## Exercise:
In exact form, please repeat the records from their opening line down to the line with "Aviso de privacidad (430, 2476)", including that line.

= Beginning of Section =

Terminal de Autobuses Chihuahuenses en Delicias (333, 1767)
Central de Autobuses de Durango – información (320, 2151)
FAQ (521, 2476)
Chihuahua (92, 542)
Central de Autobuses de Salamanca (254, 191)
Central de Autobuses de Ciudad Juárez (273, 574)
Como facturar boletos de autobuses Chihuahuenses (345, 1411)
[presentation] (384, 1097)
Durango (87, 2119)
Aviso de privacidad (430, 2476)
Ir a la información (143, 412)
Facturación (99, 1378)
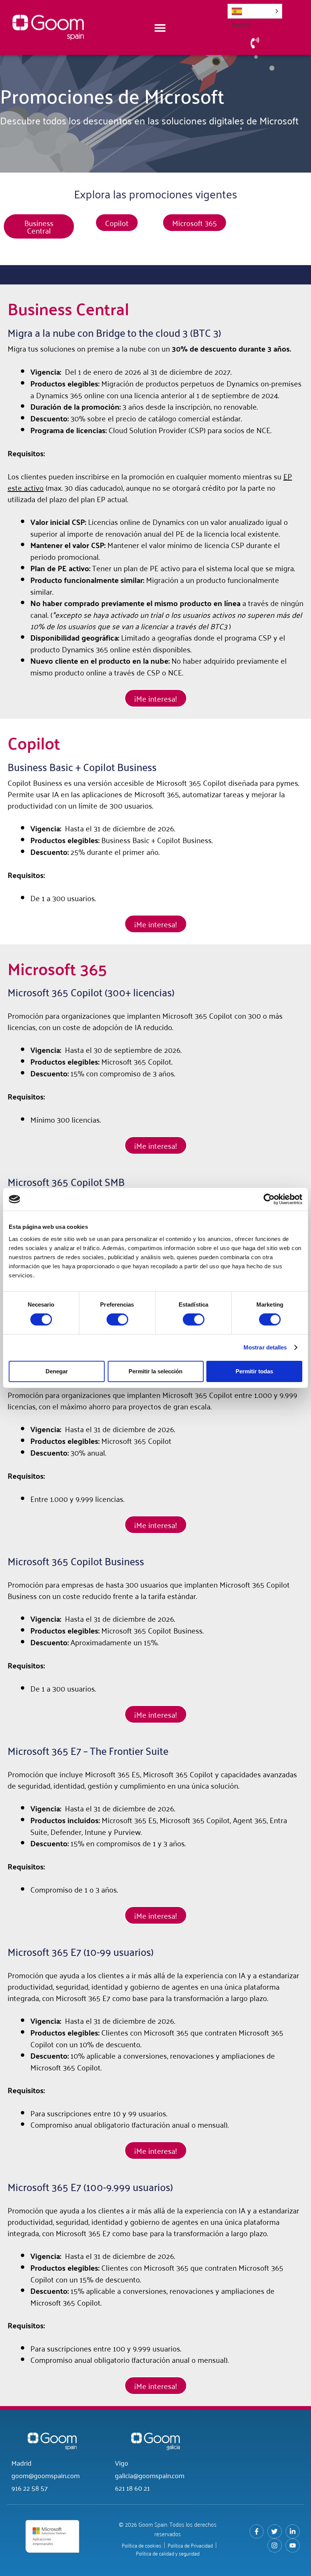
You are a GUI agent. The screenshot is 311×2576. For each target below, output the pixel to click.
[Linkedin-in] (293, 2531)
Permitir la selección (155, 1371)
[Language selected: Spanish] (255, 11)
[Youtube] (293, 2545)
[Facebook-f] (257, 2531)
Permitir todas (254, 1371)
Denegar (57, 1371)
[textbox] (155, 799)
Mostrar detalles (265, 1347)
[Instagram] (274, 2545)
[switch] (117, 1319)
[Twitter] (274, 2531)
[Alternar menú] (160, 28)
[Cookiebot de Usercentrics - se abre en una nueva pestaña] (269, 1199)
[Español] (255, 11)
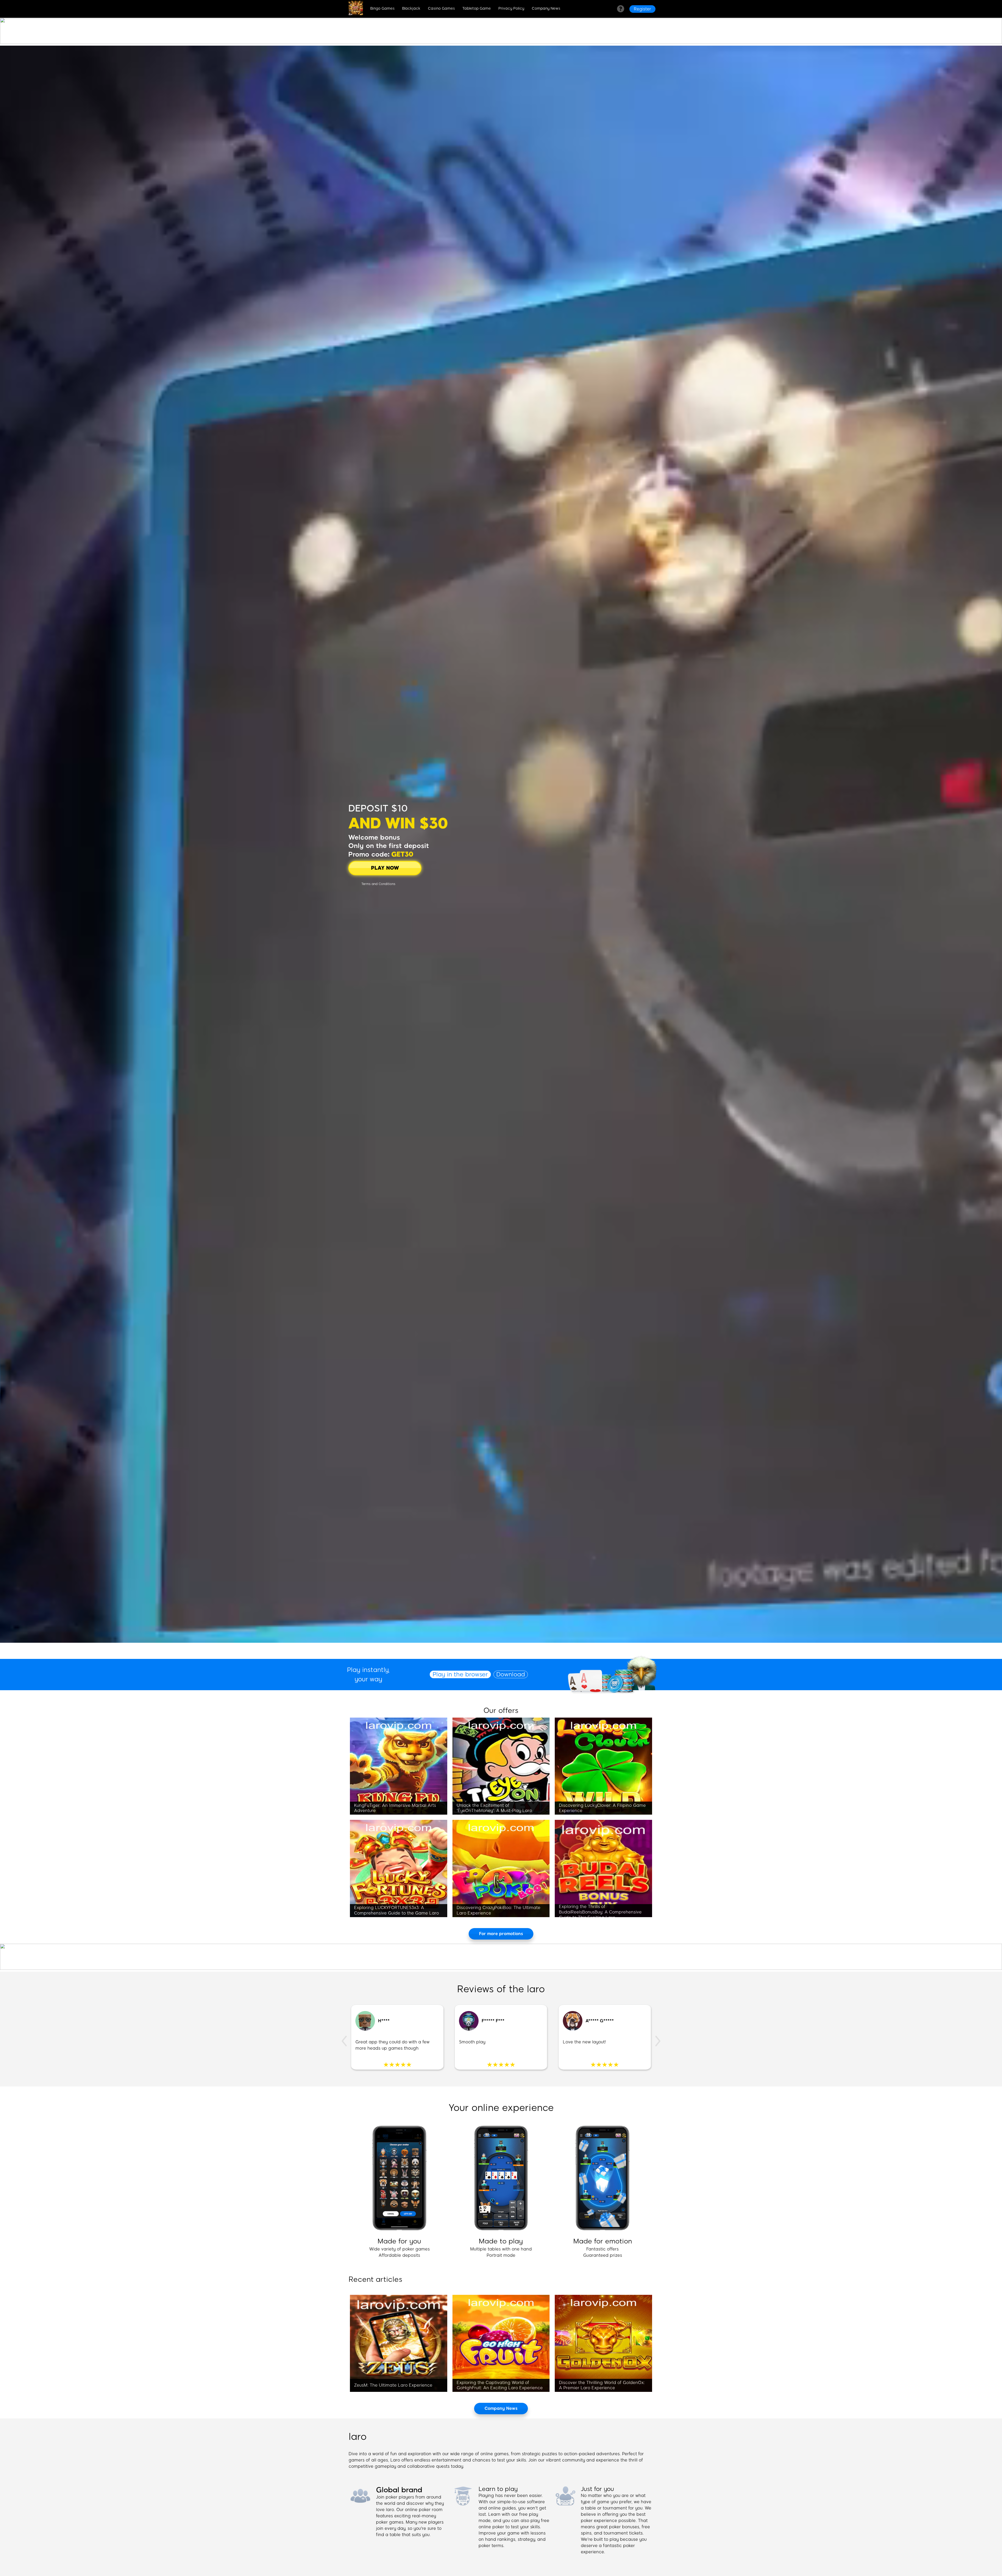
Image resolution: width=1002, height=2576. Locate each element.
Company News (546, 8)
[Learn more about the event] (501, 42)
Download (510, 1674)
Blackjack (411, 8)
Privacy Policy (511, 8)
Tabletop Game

= End of Section =

## Your solution:
Terminal de Autobuses Chihuahuenses en Delicias (333, 1767)
Central de Autobuses de Durango – información (320, 2151)
FAQ (521, 2476)
Chihuahua (92, 542)
Central de Autobuses de Salamanca (254, 191)
Central de Autobuses de Ciudad Juárez (273, 574)
Como facturar boletos de autobuses Chihuahuenses (345, 1411)
[presentation] (384, 1097)
Durango (87, 2119)
Aviso de privacidad (430, 2476)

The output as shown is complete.